Unit 6 - Normalization
Unit 6 - Normalization
Unit 6 - Normalization
NORMALIZATION
At the end of this unit, the student should be able to:
Basically, to create a relational database schema, the database designer groups attributes into relations
by using his common sense or by following the guidelines of mapping a conceptual data model (such
as the ER or Enhanced-ER (EER) data model) to a relational data model. However, there is still a
need to formally analyze why one grouping of attributes into a relation schema may be better (in
terms of goodness and appropriateness) than another. In this unit, we discuss some of the theories that
have been developed with the goal of evaluating relational schemas for design quality. We can assess
formally why one set of groupings of attributes into relation schemas is better than another.
We recall that a relational database model consists of elements called relations. Each relation is a set
of attributes with values for each attribute such that:
Most practical design projects acquire existing designs of databases from previous designs, designs in
legacy models, or from existing files. Normalization is carried out in practice so that the resulting
designs are of high quality and meet the desirable properties.
The normalization process (introduced by Codd, 1972) basically takes a relation schema through a
series of tests to certify whether it satisfies a certain normal form. The normal form of a relation
refers to the highest normal form condition that it meets, and hence indicates the degree to which it
has been normalized.
Initially, Codd proposed three normal forms, which he called first (1NF), second (2NF), and third
(3NF) normal form. A stronger definition of 3NF—called Boyce-Codd normal form (BCNF)—was
proposed later by Boyce and Codd. All these normal forms are based on a single analytical tool: the
functional dependencies among the attributes of a relation. Later, a fourth normal form (4NF) and a
fifth normal form (5NF) were introduced, based on the concepts of multivalued dependencies and
join dependencies, respectively.
However, database designers need not normalize to the highest possible normal form. Relations may
be left in a lower normalization status, such as 2NF, for performance reasons. Thus there is a process
called denormalization which stores the join of higher normal form relations as a base relation,
which is in a lower normal form.
These are some of the informal guidelines that may be used as measures to determine the quality of relation
schema design.
A. Make sure that the semantics of the attributes is clear in the schema.
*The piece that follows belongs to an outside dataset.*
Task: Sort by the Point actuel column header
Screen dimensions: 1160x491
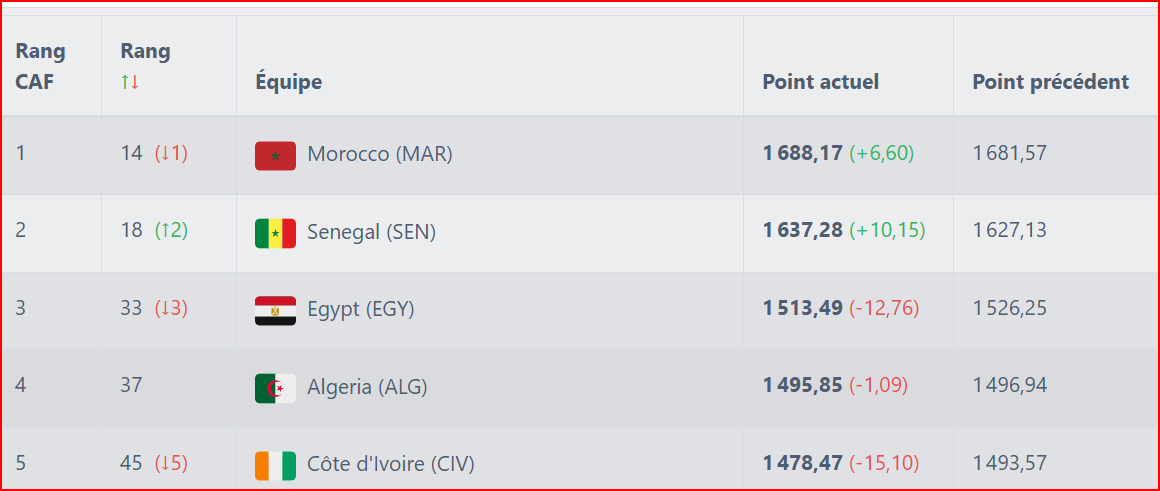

The semantics of a relation refers to its meaning resulting from the interpretation of attribute values
in a tuple. In grouping attributes to form a relation schema, assume that attributes belonging to one
relation have certain real-world meaning and a proper interpretation associated with them.
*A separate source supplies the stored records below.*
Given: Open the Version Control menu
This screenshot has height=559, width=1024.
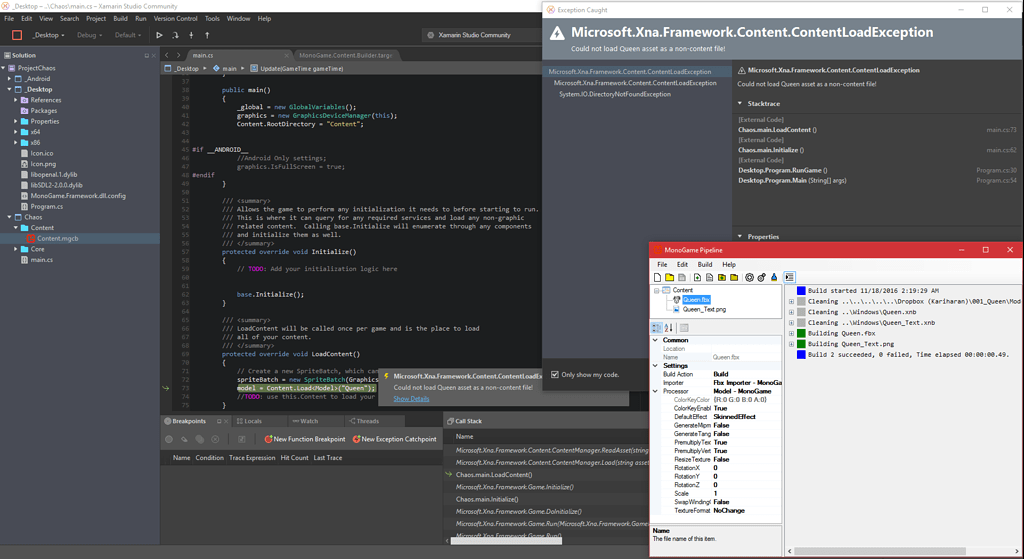Looking at the screenshot, I should tap(175, 18).
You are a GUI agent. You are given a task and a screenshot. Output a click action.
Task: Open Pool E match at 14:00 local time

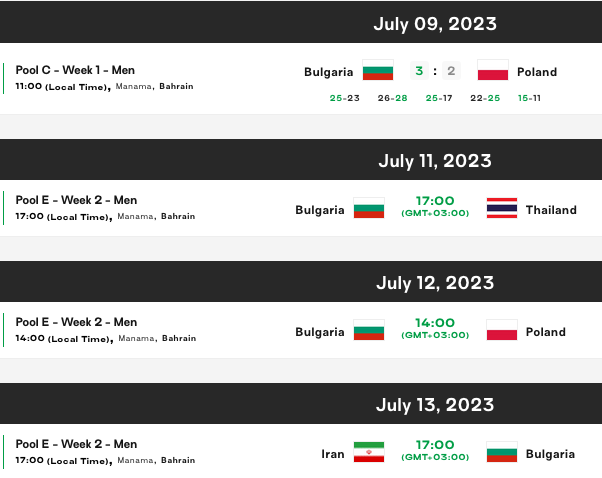click(x=77, y=322)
Guideline 1: Design a relation schema so that it is easy to explain its meaning. Do not combine
attributes from multiple entity types and relationship types into a single relation. Intuitively, if a
relation schema corresponds to one entity type or one relationship type, it is straightforward to
interpret and to explain its meaning. Otherwise, if the relation corresponds to a mixture of multiple
entities and relationships, semantic ambiguities will result and the relation cannot be easily explained.
Figure 6-1: A simplified company relational database
schema.
One goal of schema design is to minimize the storage space used by the base relations. Grouping
attributes into relation schemas has a significant effect on storage space. Storing natural joins of base
relations leads to an additional problem referred to as update anomalies. These anomalies happen
during insertion, deletion, and modification of relations.
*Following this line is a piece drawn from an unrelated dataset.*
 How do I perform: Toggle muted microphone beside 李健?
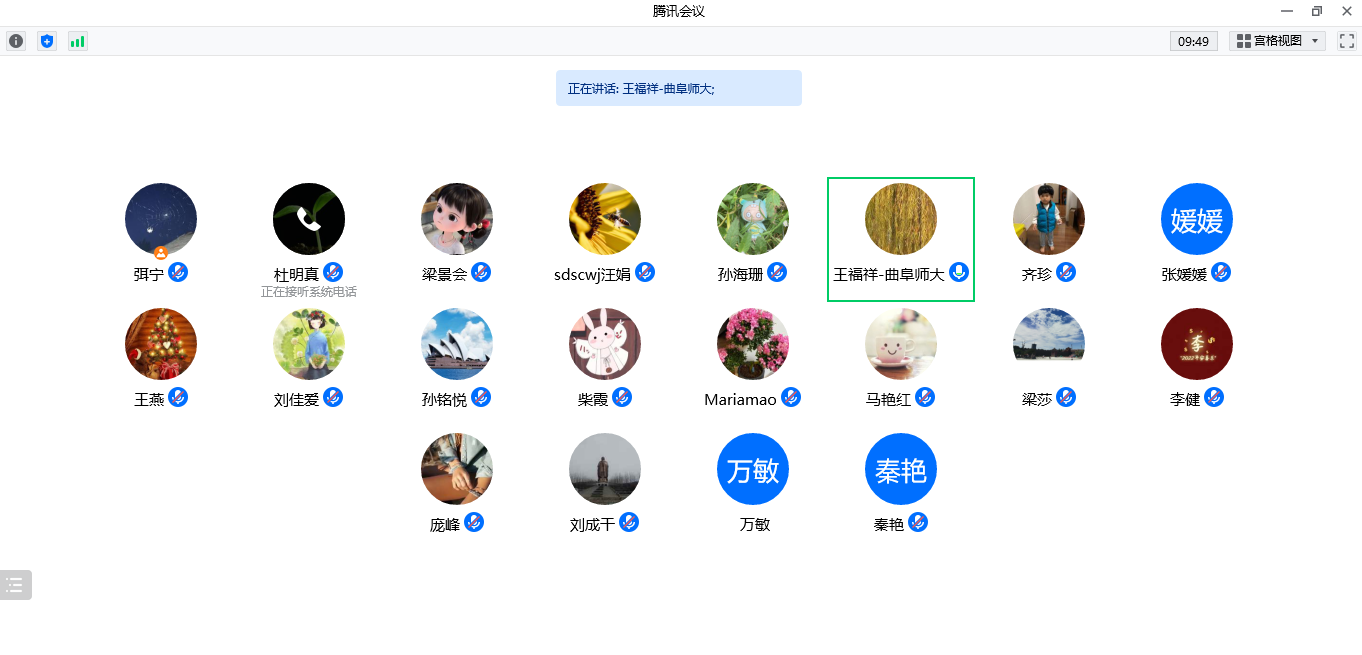click(1214, 397)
Examples of anomalies that may happen using the schema in Figure 6-2:
• To insert a new tuple for an employee who works in department number 5, we must enter all
the attribute values of department 5 correctly so that they are consistent with the
corresponding values for department 5 in other tuples in EMP_DEPT. In the design in
Figure 6-1, we do not have to worry about this consistency problem because we enter only
the department number in the employee tuple; all other attribute values of department 5 are
recorded only once in the database, as a single tuple in the DEPARTMENT relation.
• If we delete from EMP_DEPT an employee tuple that happens to represent the last
employee working for a particular department, the information concerning that department
is lost from the database. This problem does not occur in the database in Figure 6-1 because
DEPARTMENT tuples are stored separately.
• In EMP_DEPT, if we change the value of one of the attributes of a particular department—
say, the manager of department 5—we must update the tuples of all employees who work in
that department; otherwise, the database will become inconsistent. If we fail to update some
tuples, the same department will be shown to have two different values for manager in
different employee tuples, which would be wrong.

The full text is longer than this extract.